_TEXT UNDER STUDY_.
((

Monday, 20 April 2020, won’t be a typical Patriots’ Day in Boston, Massachusetts. Because of CoViD-19, the bars won’t be open. The Red Sox won’t be playing in Fenway Park. The Boston Marathon won’t be run, rescheduled for 14 September 2020. And with no Marathon, there will be no one at the starting line in Hopkinton from Tallahassee, Florida.
Tallahassee athletes have been racing the Boston Marathon for quite some time. In fact, back on Patriots’ Day 19 April 1960, Florida State University junior Kent Mills made the trip from Tallahassee to Hopkinton for the 64th annual Boston. It was what
Tom Derderian, a historian of the event, described as “A perfect day for running. A 15-mile-an-hour tailwind on a clear, brisk 50 °F day.” Taking advantage of the conditions, Mills ran 2:48:59, placing 26th overall.
It was a smaller race then, with only 156 starters. Of those, 83 finished. Among those who dropped out along the way was John J. Kelley, the 1957 Boston champion. The 1960 race was also one of three Olympic Trial Marathons for the United States team. In spite of not finishing, Kelley was placed on the U.S. squad. It was a different time.
For Mills, Boston wasn’t his first marathon, nor his fastest. In fact, Mills was already a national marathon champion, in spite of having only been a runner for less than three years.
Growing up in Pontiac, Michigan, Mills hadn’t run in high school. He took up the sport as a freshman at Florida State University during the 1957-1958 academic year, coached by Mike Long. Mills raced the half-mile that year, running 2:01. Even in the 1950s, that performance wasn’t NCAA All-American material. But Mills’ future was in the longer distances. As a sophomore he set the Florida State school record in the two-mile run, going 9:31.4 during the 1959 track season.
Florida State didn’t have a cross-country team in 1959, so late that fall Mills made his own way into Alabama for the third annual Troy Chamber of Commerce Cross-Country Meet. The meet was hosted by Troy State coach Nick Costes, the 1955 US national champion in the marathon and a member of the 1956 US Olympic Marathon team. If Mills hadn’t been thinking about the marathon already, he was now. And the AAU was hosting the National Junior Marathon Championship in Atlantic City, New Jersey on 2 January 1960.
“The team couldn’t afford to send me,” Mills told the school newspaper, the Flambeau. “The University doesn’t sponsor a cross-country team, and the track team was in no position to pay my way up. I wanted to run so bad I could taste it...I had never run the distance before, but I wanted to try.”

))

_GOAL OF THE EXERCISE_. Write what comes next in the piece about Kent Mills's running career, picking up right after the last sentence of that text. The records after this point are unrelated to the text above.

[Saved entries]
((

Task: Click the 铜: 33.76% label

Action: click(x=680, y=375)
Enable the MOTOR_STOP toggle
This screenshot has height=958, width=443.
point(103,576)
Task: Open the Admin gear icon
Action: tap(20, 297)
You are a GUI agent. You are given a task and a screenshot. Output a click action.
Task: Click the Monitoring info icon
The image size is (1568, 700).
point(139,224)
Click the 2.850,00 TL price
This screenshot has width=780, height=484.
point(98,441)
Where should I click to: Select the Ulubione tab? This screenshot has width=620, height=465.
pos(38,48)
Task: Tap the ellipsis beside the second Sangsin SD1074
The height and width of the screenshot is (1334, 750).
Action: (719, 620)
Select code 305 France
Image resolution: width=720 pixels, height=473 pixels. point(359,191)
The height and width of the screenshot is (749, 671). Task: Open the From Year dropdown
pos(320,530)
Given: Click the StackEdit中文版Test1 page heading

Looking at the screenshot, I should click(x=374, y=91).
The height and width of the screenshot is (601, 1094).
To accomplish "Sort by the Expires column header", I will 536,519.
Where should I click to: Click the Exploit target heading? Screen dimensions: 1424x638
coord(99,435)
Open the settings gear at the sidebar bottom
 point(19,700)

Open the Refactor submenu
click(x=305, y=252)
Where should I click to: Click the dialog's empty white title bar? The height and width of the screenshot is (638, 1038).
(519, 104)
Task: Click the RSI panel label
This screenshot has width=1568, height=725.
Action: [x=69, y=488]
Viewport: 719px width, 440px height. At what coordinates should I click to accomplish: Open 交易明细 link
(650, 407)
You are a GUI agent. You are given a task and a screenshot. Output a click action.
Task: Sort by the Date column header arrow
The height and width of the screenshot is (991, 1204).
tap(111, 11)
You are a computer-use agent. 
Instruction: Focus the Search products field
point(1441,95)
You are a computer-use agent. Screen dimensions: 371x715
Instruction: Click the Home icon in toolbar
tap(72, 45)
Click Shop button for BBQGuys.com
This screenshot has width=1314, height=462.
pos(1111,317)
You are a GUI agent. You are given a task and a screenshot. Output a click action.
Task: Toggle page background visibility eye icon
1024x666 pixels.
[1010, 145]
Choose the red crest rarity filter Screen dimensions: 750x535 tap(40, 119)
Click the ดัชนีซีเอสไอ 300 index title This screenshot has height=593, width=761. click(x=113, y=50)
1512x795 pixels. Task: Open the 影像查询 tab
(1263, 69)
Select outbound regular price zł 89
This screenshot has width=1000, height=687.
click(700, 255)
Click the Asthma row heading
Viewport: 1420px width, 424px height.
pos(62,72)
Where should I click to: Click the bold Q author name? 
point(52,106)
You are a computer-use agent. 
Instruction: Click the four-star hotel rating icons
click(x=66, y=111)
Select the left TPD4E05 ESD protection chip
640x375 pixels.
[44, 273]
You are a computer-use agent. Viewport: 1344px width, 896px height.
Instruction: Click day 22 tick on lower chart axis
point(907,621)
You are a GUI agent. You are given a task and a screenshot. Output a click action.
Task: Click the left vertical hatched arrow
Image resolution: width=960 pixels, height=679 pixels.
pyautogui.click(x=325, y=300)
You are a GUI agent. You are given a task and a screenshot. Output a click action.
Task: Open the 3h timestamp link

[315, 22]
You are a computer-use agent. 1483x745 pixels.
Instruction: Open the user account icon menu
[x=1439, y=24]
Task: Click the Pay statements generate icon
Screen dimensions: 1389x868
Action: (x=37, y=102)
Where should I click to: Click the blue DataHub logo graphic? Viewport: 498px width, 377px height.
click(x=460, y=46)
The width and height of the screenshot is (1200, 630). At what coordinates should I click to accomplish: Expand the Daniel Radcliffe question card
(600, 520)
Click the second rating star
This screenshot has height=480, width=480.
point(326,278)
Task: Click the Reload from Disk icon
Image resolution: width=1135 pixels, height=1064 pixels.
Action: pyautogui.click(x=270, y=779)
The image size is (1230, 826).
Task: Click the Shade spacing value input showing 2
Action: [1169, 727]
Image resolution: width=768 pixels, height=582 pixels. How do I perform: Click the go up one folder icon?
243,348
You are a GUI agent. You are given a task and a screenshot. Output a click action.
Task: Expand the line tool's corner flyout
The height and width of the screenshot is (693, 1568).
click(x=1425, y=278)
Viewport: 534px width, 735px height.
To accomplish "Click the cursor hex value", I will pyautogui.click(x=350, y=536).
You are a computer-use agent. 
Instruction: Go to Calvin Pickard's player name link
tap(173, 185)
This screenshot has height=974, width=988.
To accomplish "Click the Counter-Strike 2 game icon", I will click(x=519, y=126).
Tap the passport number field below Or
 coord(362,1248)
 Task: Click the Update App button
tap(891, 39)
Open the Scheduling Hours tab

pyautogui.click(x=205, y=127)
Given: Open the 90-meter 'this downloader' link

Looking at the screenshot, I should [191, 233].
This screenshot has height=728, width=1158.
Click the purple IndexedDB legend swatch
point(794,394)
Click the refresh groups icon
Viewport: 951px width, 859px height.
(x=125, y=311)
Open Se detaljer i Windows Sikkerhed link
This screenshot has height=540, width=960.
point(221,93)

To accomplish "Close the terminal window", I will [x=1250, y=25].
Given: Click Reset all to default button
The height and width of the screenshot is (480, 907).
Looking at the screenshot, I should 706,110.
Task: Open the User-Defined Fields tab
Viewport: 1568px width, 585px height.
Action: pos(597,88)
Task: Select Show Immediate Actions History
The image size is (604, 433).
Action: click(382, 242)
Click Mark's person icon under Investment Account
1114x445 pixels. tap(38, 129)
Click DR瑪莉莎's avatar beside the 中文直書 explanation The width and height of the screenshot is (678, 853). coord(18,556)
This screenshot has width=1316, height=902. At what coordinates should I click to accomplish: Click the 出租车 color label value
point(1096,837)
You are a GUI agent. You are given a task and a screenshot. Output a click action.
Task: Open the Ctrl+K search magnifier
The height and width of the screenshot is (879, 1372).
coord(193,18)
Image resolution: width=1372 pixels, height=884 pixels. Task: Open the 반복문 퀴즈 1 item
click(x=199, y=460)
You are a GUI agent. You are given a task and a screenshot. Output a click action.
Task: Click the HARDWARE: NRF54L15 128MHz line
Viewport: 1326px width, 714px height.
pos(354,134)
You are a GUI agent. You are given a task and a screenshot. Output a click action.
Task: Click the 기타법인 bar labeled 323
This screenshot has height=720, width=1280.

))

_WRITTEN ANSWER_.
So Mills spent nine days of the winter break hitchhiking north, spending seventeen hours on the road. He made it to Philadelphia at 2:00 AM on 27 December 2020, just eleven hours before the start of the Middle Atlantic Road Runners’ Club Cross-Country Championship. Mills won that 10,000-meter race in 33:51.
After spending nearly a week in Philadelphia, Mills found a ride with another athlete heading to Atlantic City for the Marathon. He trailed during the first half of the out-and-back route. With ten miles to go in the 26.2-mile race, Mills moved up into the lead group. He began to push the pace after that, dropping the rest of the leaders.
“I thought, ‘This can’t be right, I can’t be winning this race,’” Mills told the Flambeau.
Nevertheless, Mills won the race by over half a mile, taking the national title with a 2:30:35. At the end of the year, it would stand as the eighth-fastest marathon by an American during 1960, an Olympic year.
The day after the race, Mills started hitchhiking back to Tallahassee.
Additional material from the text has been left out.